Capítulo VI
Mientras tanto, Bretignot y sus compañeros habían llegado a la cima, donde se pararon para tratar lo que era preciso hacer para conjurar la mala suerte que les perseguía. Al poco rato estuve a su lado, después de haber cargado de nuevo la escopeta, pero esta vez con muchas precauciones.
Maximon me preguntó en seguida con tono altanero, digno de un maestro:
-¿Ha tirado usted?
-Sí... es decir... Sí he tirado.
-¿Una perdiz?
-Una perdiz
Por nada del mundo hubiera confesado mi torpeza.
-¿Y dónde está esa perdiz? -preguntó Maximon, tocando con la culata mi morral vacío.
-Perdida, respondí sin inmutarme. ¿Qué quiere usted? No tenía perro. ¡Si hubiera tenido un perro!
Me parece que con tal desfachatez no puedo por menos de llegar a ser un verdadero cazador.
De pronto mi examen fue bruscamente interrumpido. El perro de Montcloué levantó una codorniz a menos de diez pasos de distancia. Involuntariamente, por instinto si se quiere, me eché la escopeta a la cara, y... pam, como decía Matifat.
¡Vaya una bofetada que recibí, dada por la culata de mi escopeta, que no coloqué bien; una bofetada de las cuales no se puede pedir satisfacción a nadie! Al mismo tiempo mi tiro fue seguido de otro de Pontcloué.
La codorniz cayó, media deshecha, y fue recogida por el perro, que se la llevó a su dueño, quien se la guardó en su morral.
Ni siquiera se le ocurrió pensar que quizá hubiera yo tenido parte en aquella muerte. Pero no dije nada, no me atrevía. Ya he dicho que soy naturalmente tímido con las personas que saben más que yo.
En vista del primer éxito, se animaron todos aquellos aficionados a destruir la caza. ¡Qué gran cosa! ¡Una codorniz al cabo de tres horas de caza! Era imposible que en todo aquel terreno no hubiera otra, y si la encontraban y la mataban, tocarían a un tercio de codorniz por cazador.

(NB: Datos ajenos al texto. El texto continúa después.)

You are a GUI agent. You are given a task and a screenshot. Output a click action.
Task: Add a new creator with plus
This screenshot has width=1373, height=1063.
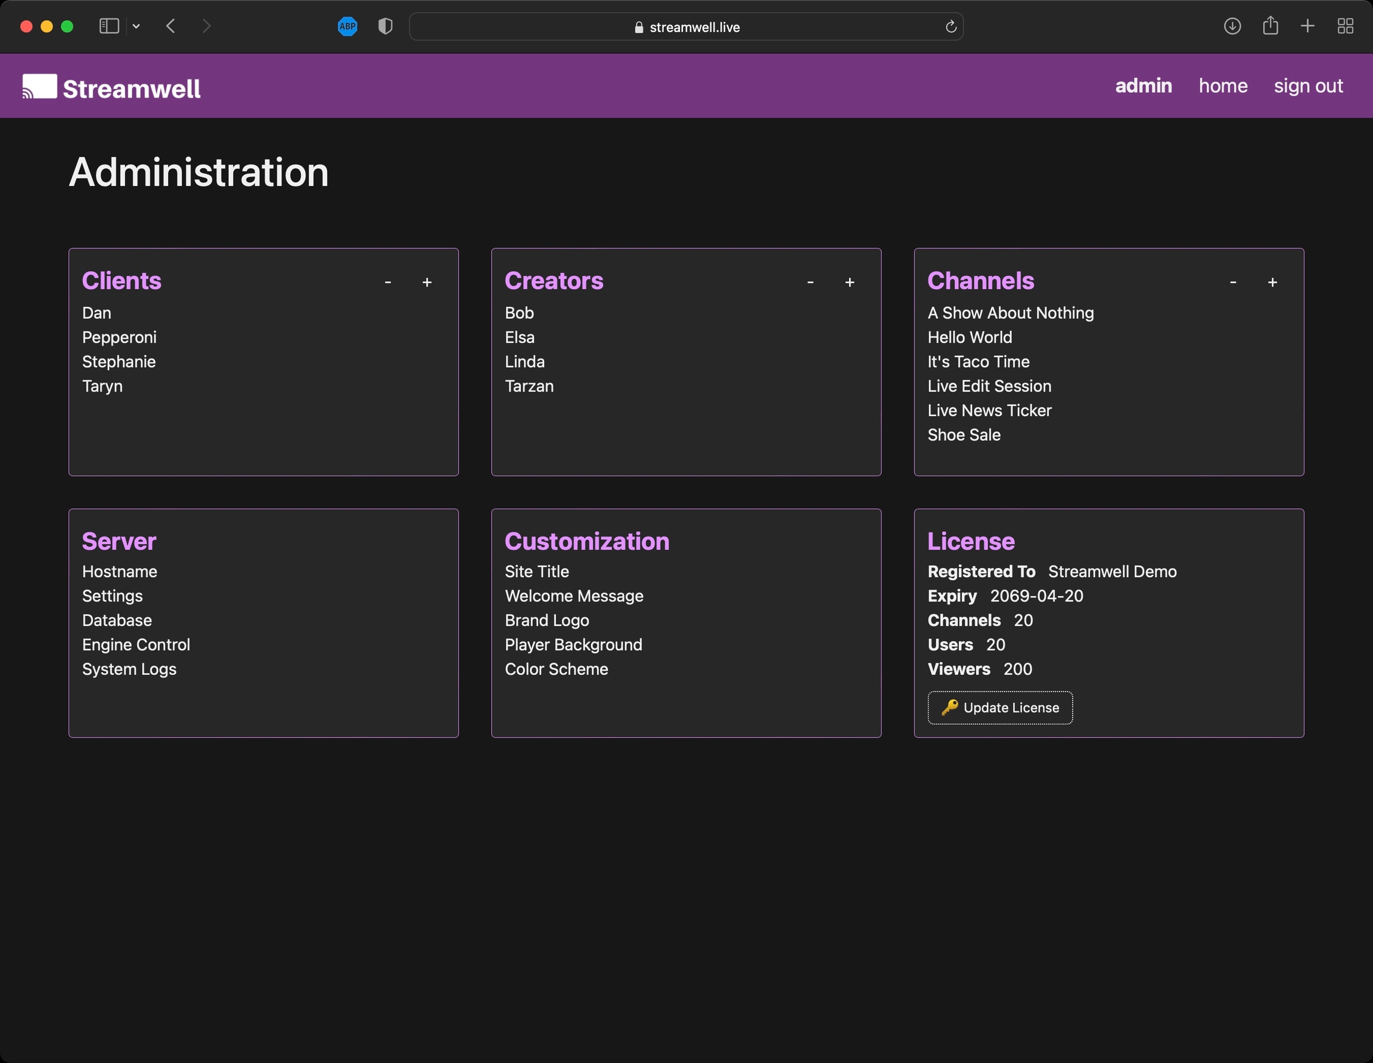coord(849,282)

Pasada la colina nos encontramos en plena tierra de labor. Yo prefiero cien veces el asfalto de los bulevares a los surcos, que le hacen a uno ir dando saltos y acabar por tener un peso en los pies el triple que de ordinario.
Toda la banda y los perros continuaron así durante dos horas sin ver nada. La cosa más insignificante, una piedra, en la que uno tropezaba; perro que se ponía adelante, todo, todo incomodaba a aquellos caballeros. Indicios seguros de mal humor general.
Al fin, a unos cuarenta pasos se divisaron varias perdices en un campo de remolachas.
El grupo se componía de dos perdices. Tiré al bulto, y al mismo tiempo sonaros otros dos disparos. Eran Matifat y Pontcloué.
Uno de aquellos infelices animales cayó. El otro siguió su camino, y se fue a parar a un kilómetro más allá, detrás de una ondulación del terreno.
¡Oh, pobre perdiz! ¡Qué disputa hubo por tu causa! ¡Qué discusión entre Matifat y Poncloué! Cada uno pretendía ser el autor de la muerte. ¡Qué palabras! ¡Qué indirectas! ¡Qué alusiones! ¡Qué calificativos! Aquella sería la última vez que cazaran juntos; y otra porción de cosas del género picante que mi pluma no se atreve a escribir.
Realmente, los dos tiros habían salido al mismo tiempo.
Había un tercer disparo que fue el primero, pero no debía mentarse si quiera. ¡Cómo era posible que yo, un principiante, hubiera sido el autor de aquella muerte!
En virtud de esto no creí deber intervenir en la disputa entre Matifat y Pontcloué, ni aun con la generosa idea de conciliarlos. Y no reclamé, porque soy naturalmente tímido con... ya saben ustedes el resto de la frase.